Task instructions:
Using the text on torpedoes and carriers below, decide whether each statement agrees with it. Answer yes or no and quote the words that settle it. 1. An armored battleship would probably fare better against modern torpedoes than an unarmored warship. 2. Without an angled flight deck, launching and landing planes at the same time is difficult. 3. In WW2 the US made a regular practice of detonating torpedoes underneath enemy ships.

# START OF Reading text

Modern torps like the US Mk 48 are obviously guided weapons, so barring the use of some sort of countermeasures they're far more likely to hit. And they really do a number on unarmored warships:



Would an armored battleship fare any better? Probably not. It might take a few more hits, but a sub has more torpedoes.

At some point they realized that you could blow a torpedo underneath a ship and do even more damage than a direct impact because it'd use the weight of the ship against it. The US didn't quite do this in WW2 in part because their torpedoes weren't really designed for it (though it was possible) and because of the aforementioned torpedo issues. An armored battleship would probably take such a "hit" worse than a smaller ship.

Milo and POTUS posted:

If you don't have the attendant ships to protect an aircraft carrier, was it a wiser idea to focus on battleships instead for the surface fleet

Tradeoffs plus different dynamics of Europe vs Pacific theaters. A carrier's range is ultimately down to the range of its aircraft, so if you can pin down the location of your target you can strike them from beyond the range of their guns. Now how you get that information is complicated but in WW2 this usually meant scout planes. In Europe, carriers had a very different use because the UK was basically a giant unsinkable aircraft carrier. Likewise Nazi Germany could theoretically consider occupied Europe their carrier. Now you can't magically conjure up an airfield and you'd want intact infrastructure for the place, and a static location is vulnerable in ways a mobile carrier isn't but these are some of the differences that impacted carrier use. Regardless, a solo carrier is able to launch strikes, it's just also completely naked. Sure, it probably operates a CAP but that does come at a cost for older carriers due to the design of their decks among other things. Without the later angled flight deck, it's difficult to launch and land planes at the same time. A single carrier is going to have issues maintaining some kind of defenses while launching a strike.

# END OF Reading text
# START OF Provided records

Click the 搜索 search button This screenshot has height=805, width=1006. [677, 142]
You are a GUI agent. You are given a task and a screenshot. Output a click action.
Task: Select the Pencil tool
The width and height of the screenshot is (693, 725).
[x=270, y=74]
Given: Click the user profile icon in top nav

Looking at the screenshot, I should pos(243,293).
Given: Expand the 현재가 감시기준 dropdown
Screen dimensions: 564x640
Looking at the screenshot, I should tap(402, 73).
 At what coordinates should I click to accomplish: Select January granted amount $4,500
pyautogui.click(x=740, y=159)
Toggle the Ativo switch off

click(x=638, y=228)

# END OF Provided records

Answer to the problem:
1. No: "Would an armored battleship fare any better? Probably not."
2. Yes: "Without the later angled flight deck, it's difficult to launch and land planes at the same time."
3. No: "The US didn't quite do this in WW2 in part because their torpedoes weren't really designed for it"